** Data shown **
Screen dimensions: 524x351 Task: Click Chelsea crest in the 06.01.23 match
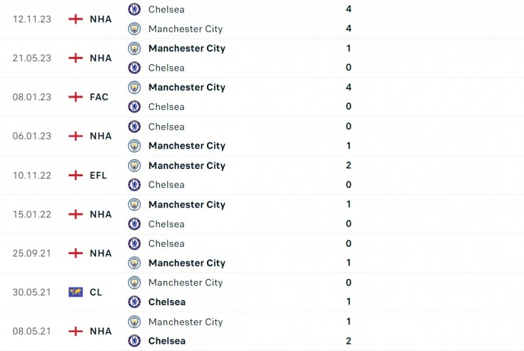134,126
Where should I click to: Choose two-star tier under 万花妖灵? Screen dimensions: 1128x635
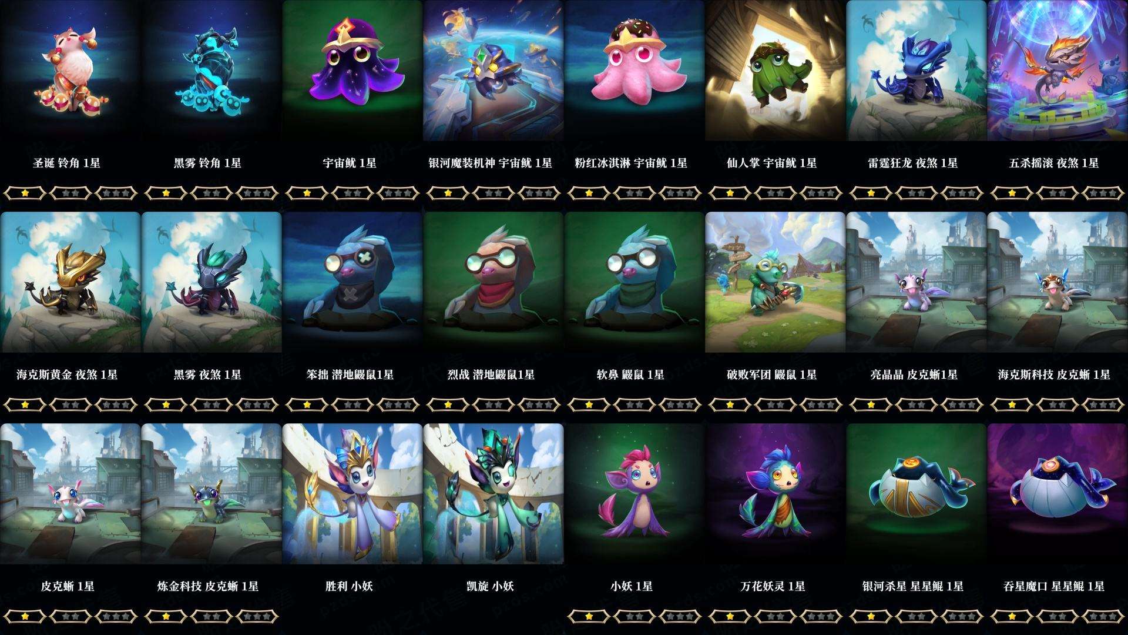point(776,616)
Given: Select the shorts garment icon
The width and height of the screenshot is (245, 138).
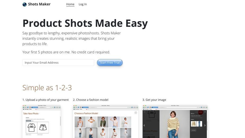Looking at the screenshot, I should pos(43,127).
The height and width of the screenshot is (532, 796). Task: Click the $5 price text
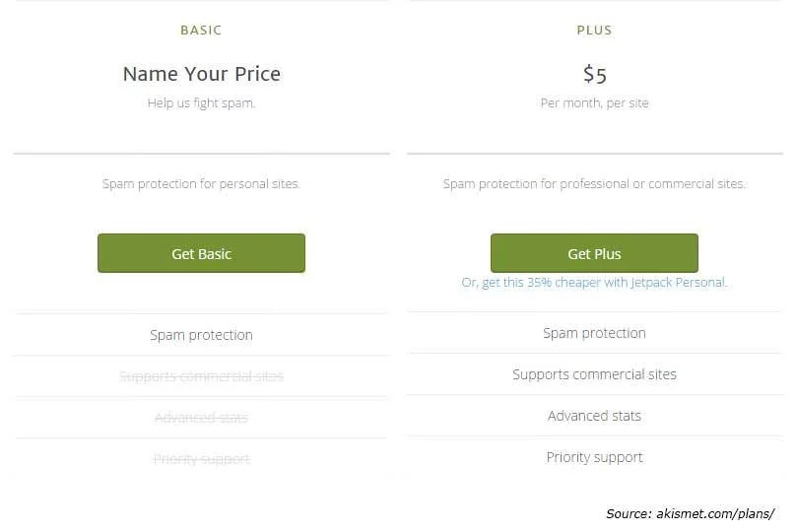click(x=594, y=74)
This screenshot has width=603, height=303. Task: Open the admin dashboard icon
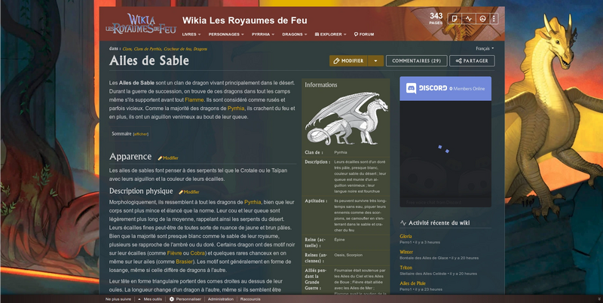482,18
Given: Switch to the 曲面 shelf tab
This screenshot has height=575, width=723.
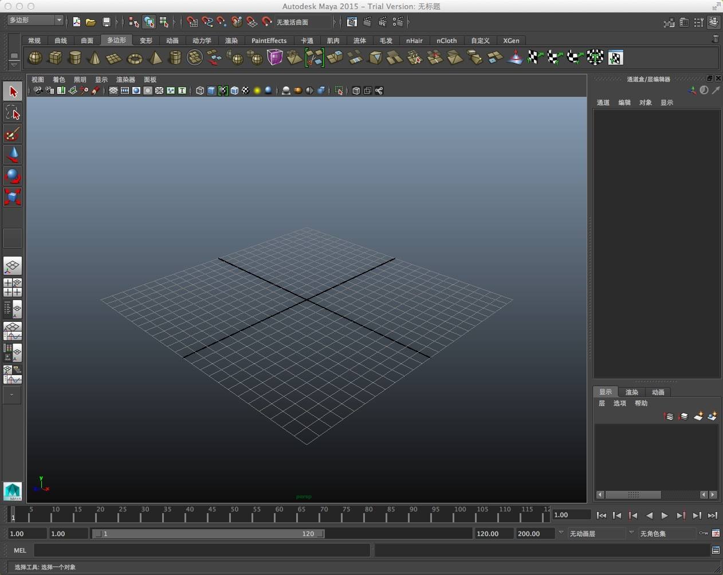Looking at the screenshot, I should point(87,41).
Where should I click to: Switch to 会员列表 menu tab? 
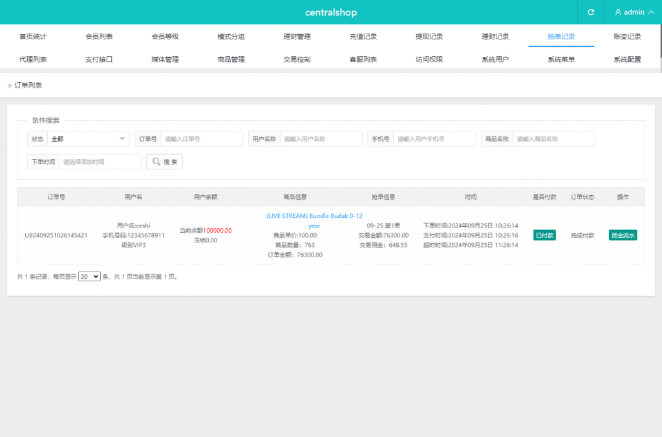99,37
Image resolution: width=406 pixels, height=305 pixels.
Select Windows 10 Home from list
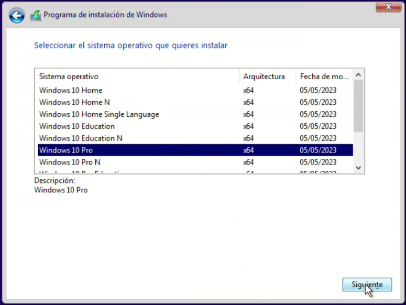[x=71, y=90]
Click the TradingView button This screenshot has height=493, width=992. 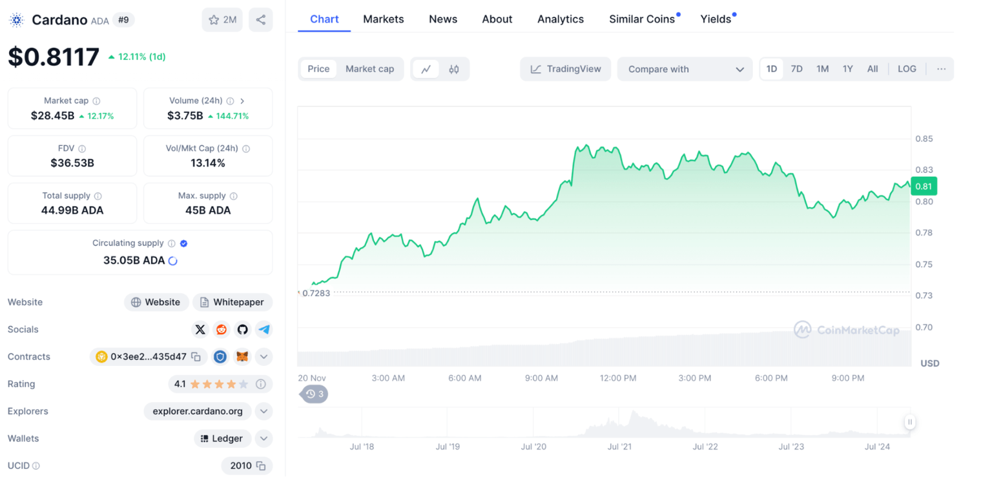[x=566, y=69]
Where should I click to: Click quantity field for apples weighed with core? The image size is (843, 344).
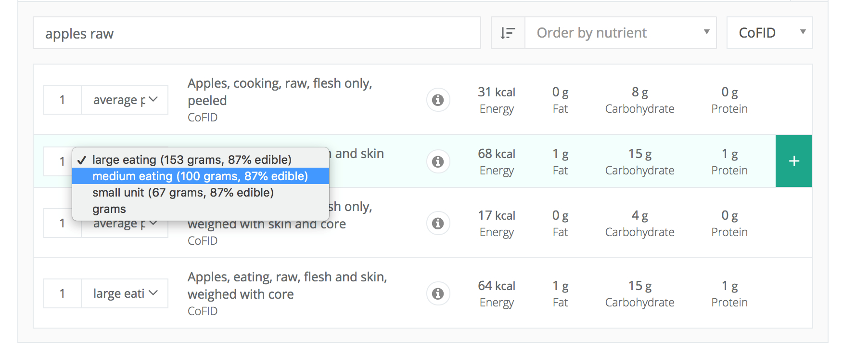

** Requirement **
Your task is to copy each line from the material above that includes the word "Given".

** Answer section **
Given: Select the shorts garment icon
Given: Switch to the 曲面 shelf tab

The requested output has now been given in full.